No one was hurt in the bombing, which destroyed a section of the bridge in Rawalpindi, a city near the capital, Islamabad. It was at least the second assassination attempt on Gen. Musharraf, a key ally in the U.S. war on terror.
Investigators have not identified any suspects but were looking into the possible involvement of terror network al Qaeda and banned Pakistani militant groups, officials said.
The sophisticated bomb — initially estimated to contain 550 pounds of explosive — was thought to include a remote control as well as a timing device to trigger it, two intelligence officials said.
The equipment in Gen. Musharraf’s car jammed the timer for about a minute and jammed the remote control, the officials said.
The jammers usually work by emitting a magnetic impulse to block frequencies used to trigger explosive devices — including the electronic signals from precision timers.
Gen. Musharraf has said he heard and felt the blast about 30 seconds to a minute after he passed the bridge. There were no injuries as the bridge had been blocked to traffic to let his motorcade pass.
On Tuesday, the president made a 20-minute visit to the site of the blast and asked investigators to find and arrest the people responsible as soon as possible, officials said.
Gen. Musharraf, who took power in a bloodless coup in 1999, angered hard-liners in his country by reversing its support for the Taliban regime in neighboring Afghanistan after the September 11 attacks.

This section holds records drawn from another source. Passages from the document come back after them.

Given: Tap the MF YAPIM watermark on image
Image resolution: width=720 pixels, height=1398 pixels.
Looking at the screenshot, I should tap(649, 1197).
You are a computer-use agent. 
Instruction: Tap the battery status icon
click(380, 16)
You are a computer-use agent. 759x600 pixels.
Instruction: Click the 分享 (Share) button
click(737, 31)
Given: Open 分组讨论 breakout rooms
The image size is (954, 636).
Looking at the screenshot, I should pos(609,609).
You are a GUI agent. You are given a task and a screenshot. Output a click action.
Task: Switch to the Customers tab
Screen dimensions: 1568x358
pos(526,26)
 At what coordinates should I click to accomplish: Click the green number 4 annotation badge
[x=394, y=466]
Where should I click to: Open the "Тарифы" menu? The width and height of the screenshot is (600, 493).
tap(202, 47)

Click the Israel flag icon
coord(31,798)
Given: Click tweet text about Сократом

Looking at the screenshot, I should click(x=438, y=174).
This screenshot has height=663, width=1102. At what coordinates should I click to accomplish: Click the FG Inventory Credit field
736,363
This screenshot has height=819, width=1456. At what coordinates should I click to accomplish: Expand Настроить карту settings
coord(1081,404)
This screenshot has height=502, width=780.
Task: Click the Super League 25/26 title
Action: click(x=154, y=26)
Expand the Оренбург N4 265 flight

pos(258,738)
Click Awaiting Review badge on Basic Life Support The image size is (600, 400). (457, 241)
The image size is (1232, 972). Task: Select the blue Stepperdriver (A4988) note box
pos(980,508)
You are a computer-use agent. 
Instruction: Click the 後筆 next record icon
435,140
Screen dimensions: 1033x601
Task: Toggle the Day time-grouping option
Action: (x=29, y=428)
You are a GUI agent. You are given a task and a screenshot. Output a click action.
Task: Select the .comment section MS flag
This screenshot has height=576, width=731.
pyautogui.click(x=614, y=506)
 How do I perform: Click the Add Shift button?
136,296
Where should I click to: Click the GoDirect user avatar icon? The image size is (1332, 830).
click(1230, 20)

Although some in Pakistan question his determination to crack down on politically influential religious radicals, Gen. Musharraf has taken some bold and controversial steps in tackling the threat from extremists.
He has deployed at least 70,000 troops to track suspects in sensitive tribal regions along the border with Afghanistan, where sympathies for the Taliban run high, and has handed over hundreds of terror suspects to the United States.
Referring to the assassination attempt, Pakistani defense analyst Talat Masood said security agencies worldwide use “jammers” and other equipment for the security of dignitaries, which had been imported to Pakistan.